--- begin Record excerpts ---

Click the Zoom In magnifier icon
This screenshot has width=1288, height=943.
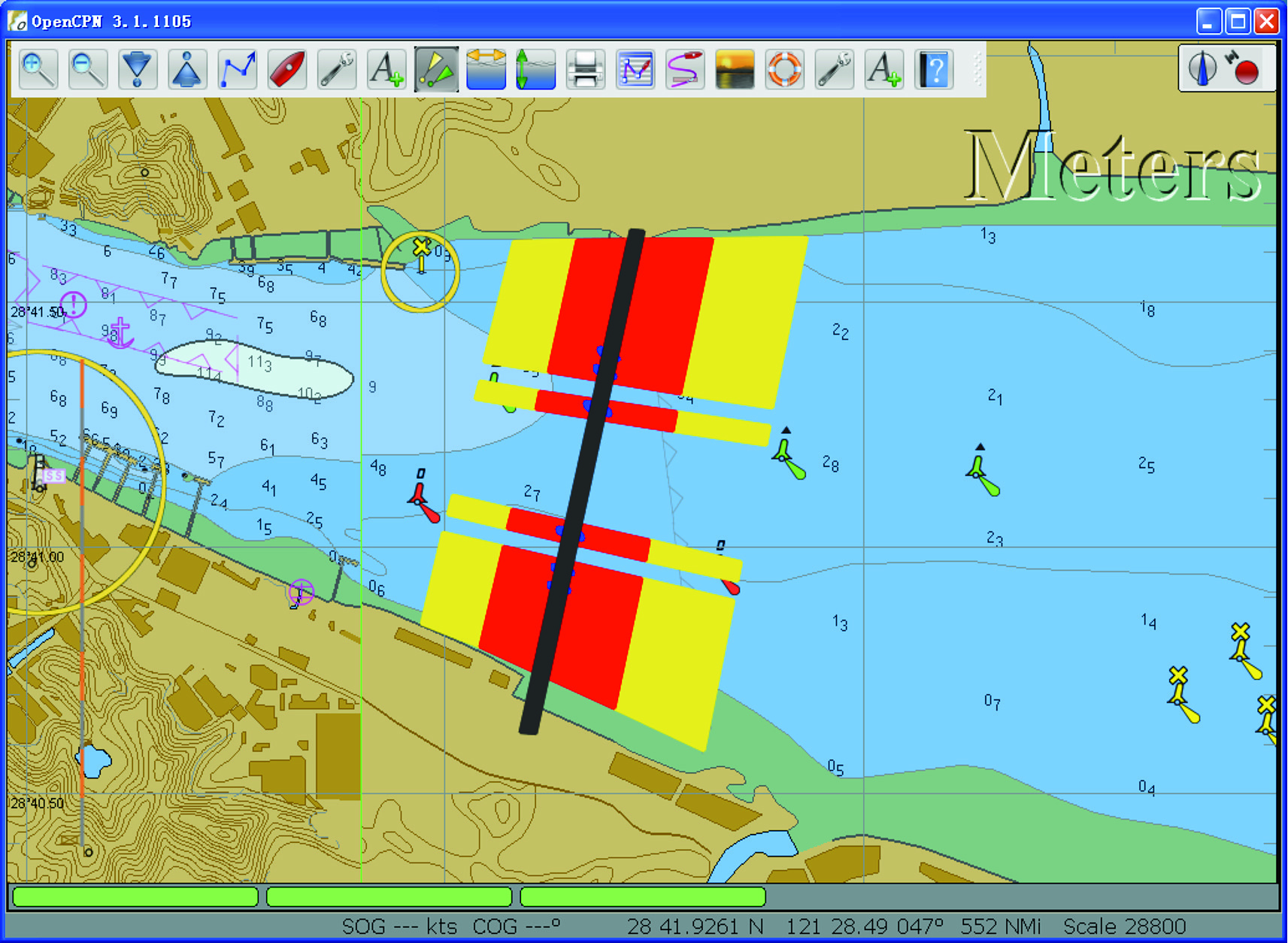point(38,70)
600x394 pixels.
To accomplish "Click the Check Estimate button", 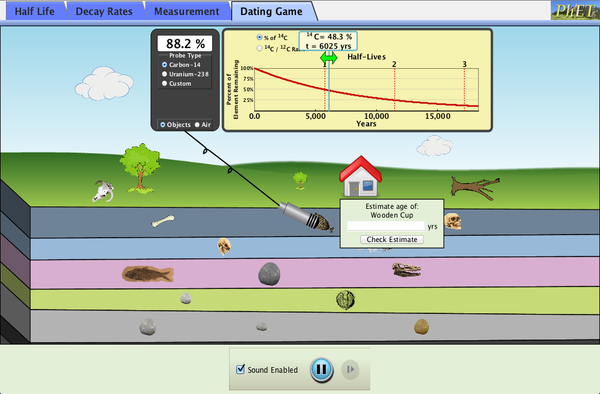I will click(x=392, y=239).
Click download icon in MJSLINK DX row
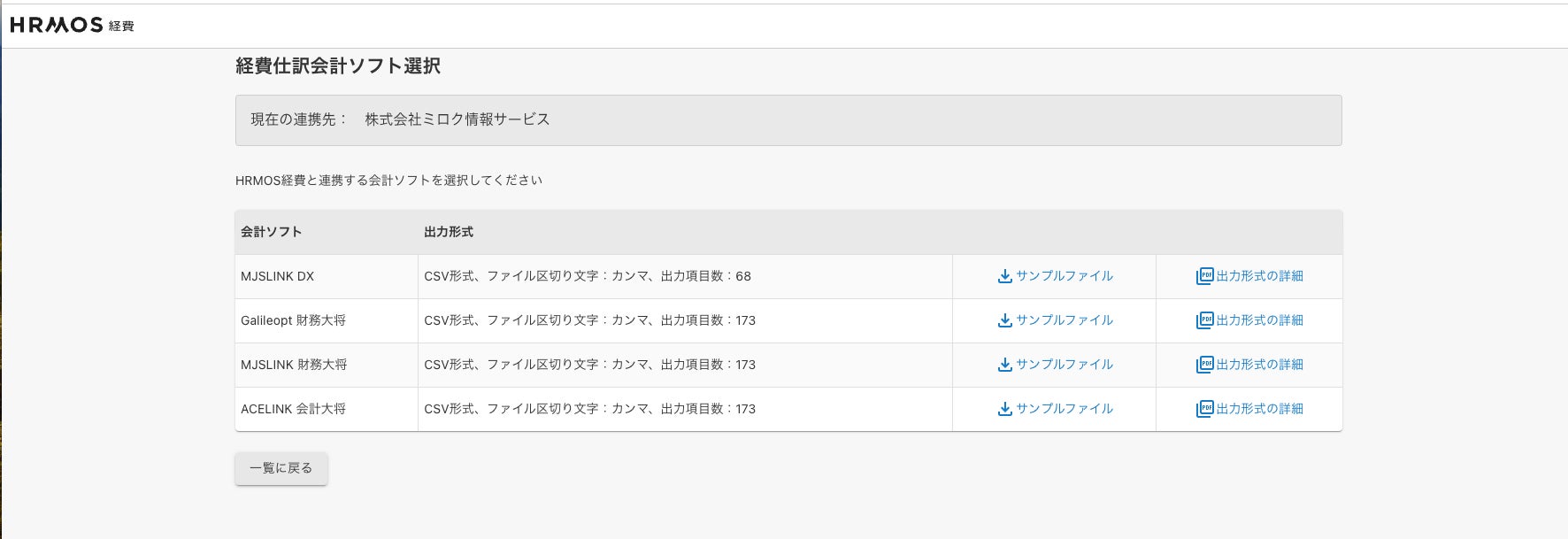 [x=1004, y=276]
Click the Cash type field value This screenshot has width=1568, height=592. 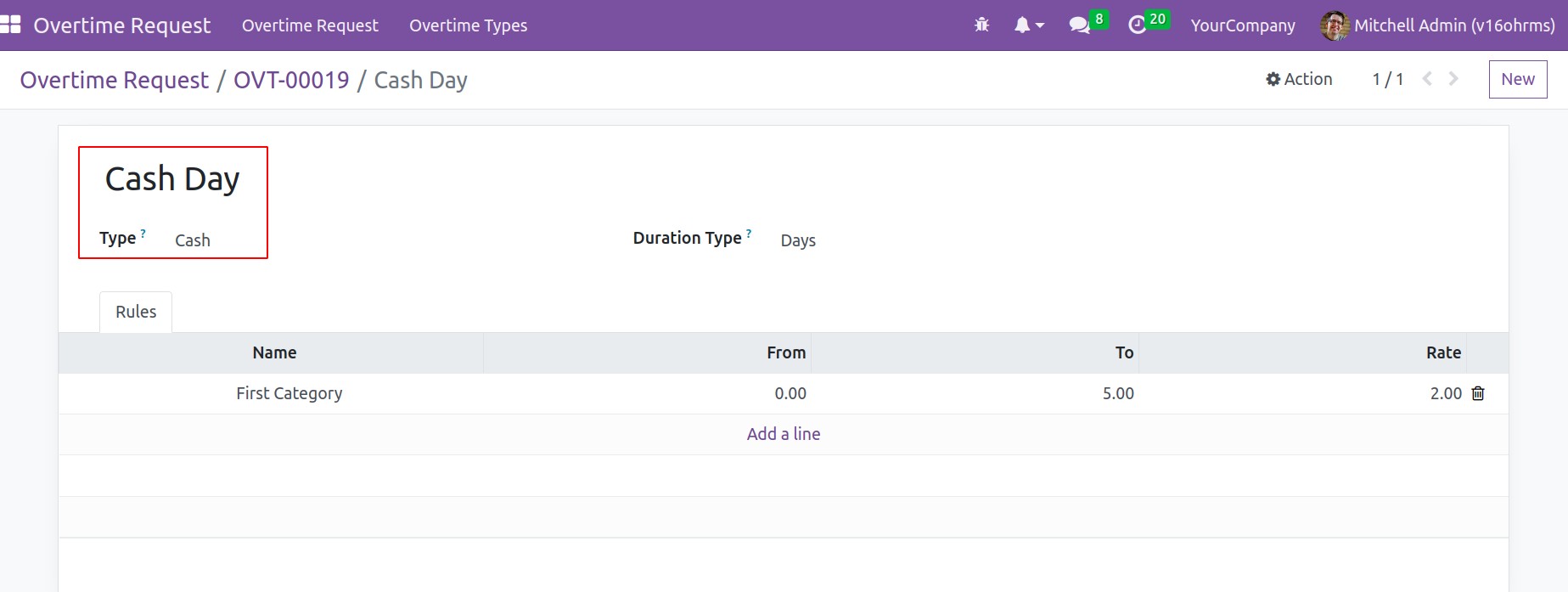coord(193,240)
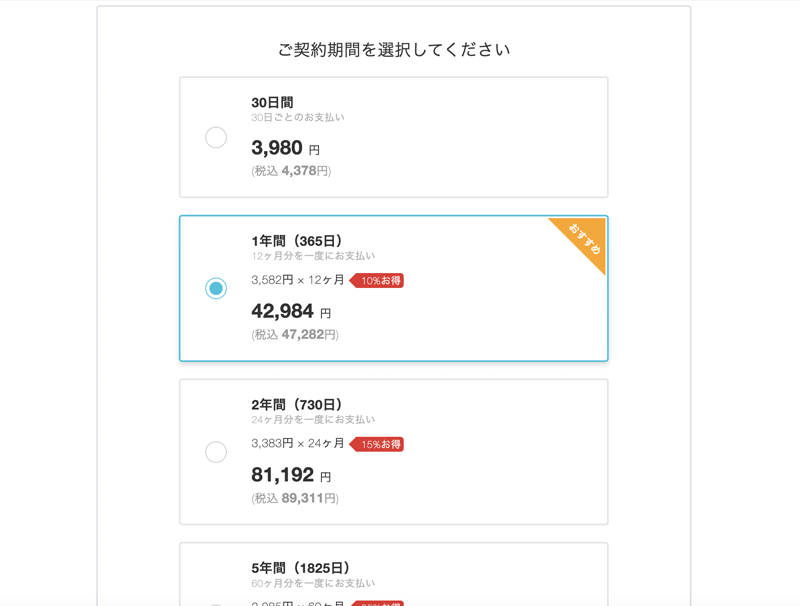Click the 3,582円 × 12ヶ月 breakdown text
800x606 pixels.
tap(298, 280)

--- end Record excerpts ---

Which lines in the listing contain the word "icon"? Pick them out and copy each one in full.

> _Expected answer_
Click the Zoom In magnifier icon
Click download icon in MJSLINK DX row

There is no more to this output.